I've come to think that happiness isn't really produced by conscious accomplishments. Happiness is a measure of how thickly the unconscious parts of our minds are intertwined with other people and with activities. happiness is determined by how much information and affection flow through us covertly every day and year." in Social Animal, by David Brooks, New Yorker, January 17, 2011.
I have had my suspicions about the achievement, money, acquisitions, theory of happiness for sometime now. Perhaps, since those long years working on the dissertation where one has to break down happiness into much smaller chunks if one is to survive such a long, sustained, and mostly uneventful, unrecognized, financially depleting endeavor. Imagining myself walking on the stage accepting that cape and diploma did fuel some work, as well as fantasies about a well-paying and stimulating tenure-track job, but putting off happiness for months then years as these fantasies required, wouldn't take me long past breakfast before I was utterly exhausted by the enormity of the task at hand.

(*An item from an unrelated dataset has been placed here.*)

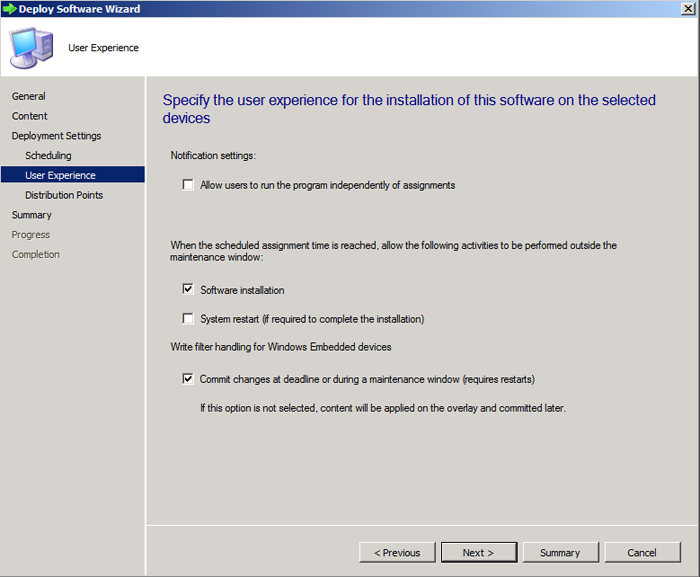
Task: Click the Completion step in the sidebar
Action: point(36,254)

Happiness, well-being, I found, in my morning walk, bike ride into the office, that really strong coffee they served in the student lounge. There were the children I played with at summer camps during breaks from school, Saturdays and Sundays (when I finally stopped working on the weekend), watching Love Boat after the late late news. There were the friends from so many different countries who filled my mind with new stories, fiction, and yoga which I started 20 years ago and haven't stopped since.
The walk across the stage never happened nor did that perfect tenure-track job materialize. The happiness that came from all that hard work was just that; happiness pried free in the moment exploring a new thought, feeling the spring breeze, sharing my worries with friends. I cried after the defense because it was over, because it was so anti-climactic, because I had learned of the sheer beauty of effort, in an of itself.